El anciano y la muerte
Un anciano, habiendo cortado madera y llevándola, caminaba un largo trecho. Por el cansancio del camino, desprendiéndose de la carga, invocó a la muerte. La muerte, mostrándose, le preguntó por qué causa la invocaba. El viejo dijo: «Para que lleves la carga». Todo hombre desea vivir, aunque sea de forma desdichada.
La mosca en la olla
Una mosca, cayendo en una olla de carne y estando a punto de ser ahogada por la salsa, se dijo a sí misma: «Pero yo, por mi parte, estoy comida, estoy bebida y bañada; si muero, nada me importa». Los hombres soportan la muerte fácilmente cuando aparece sin provocación.
Los bueyes y el eje
Unos bueyes arrastraban un carro y, al chirriar el eje, se volvieron hacia él y dijeron: «¡Oh, tú!
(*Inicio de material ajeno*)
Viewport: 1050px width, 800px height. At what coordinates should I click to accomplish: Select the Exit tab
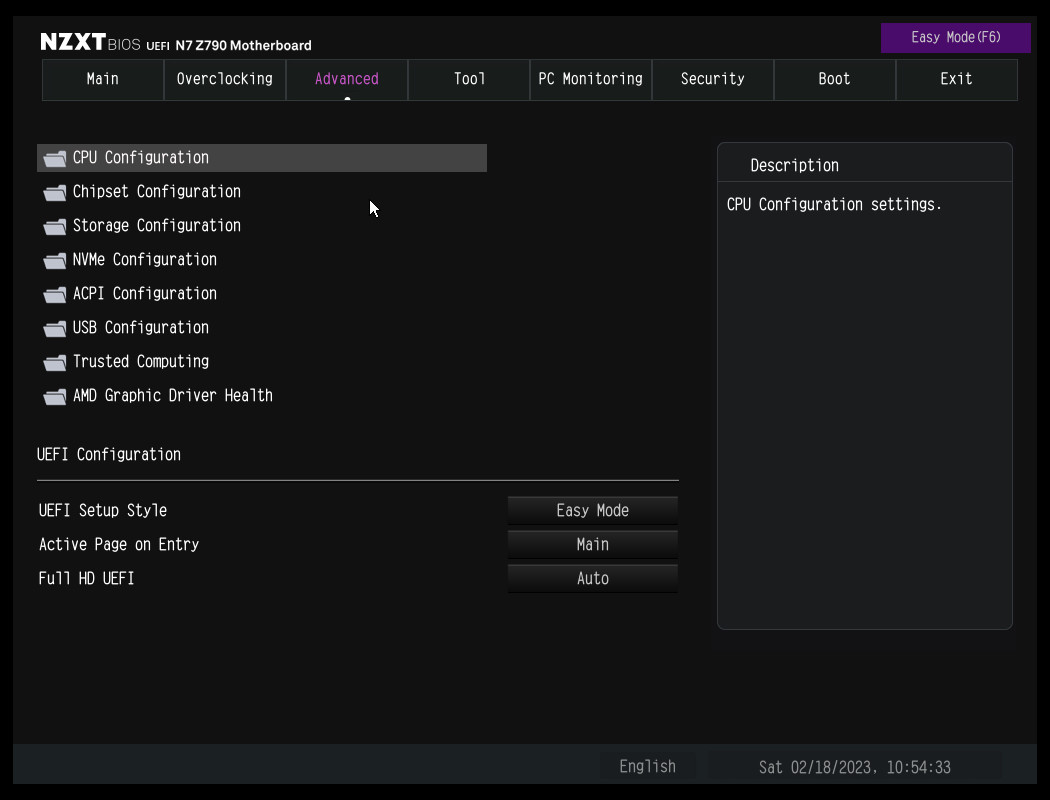coord(956,79)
Llevando nosotros toda la carga, ¿tú gritas?». Así también, algunos hombres fingen trabajar mientras otros son quienes realizan el esfuerzo.
La hormiga y la cigarra
En la estación de invierno, la hormiga aireaba el cereal mojado. Una cigarra le pedía comida y las hormigas le dijeron: «¿Por qué durante el verano no reunías tú también la comida?». Ella dijo: «Pero en la estación de verano tocaba la flauta». A lo que respondieron: «Pues en invierno bailas». No es necesario que alguien se despreocupe en ningún asunto.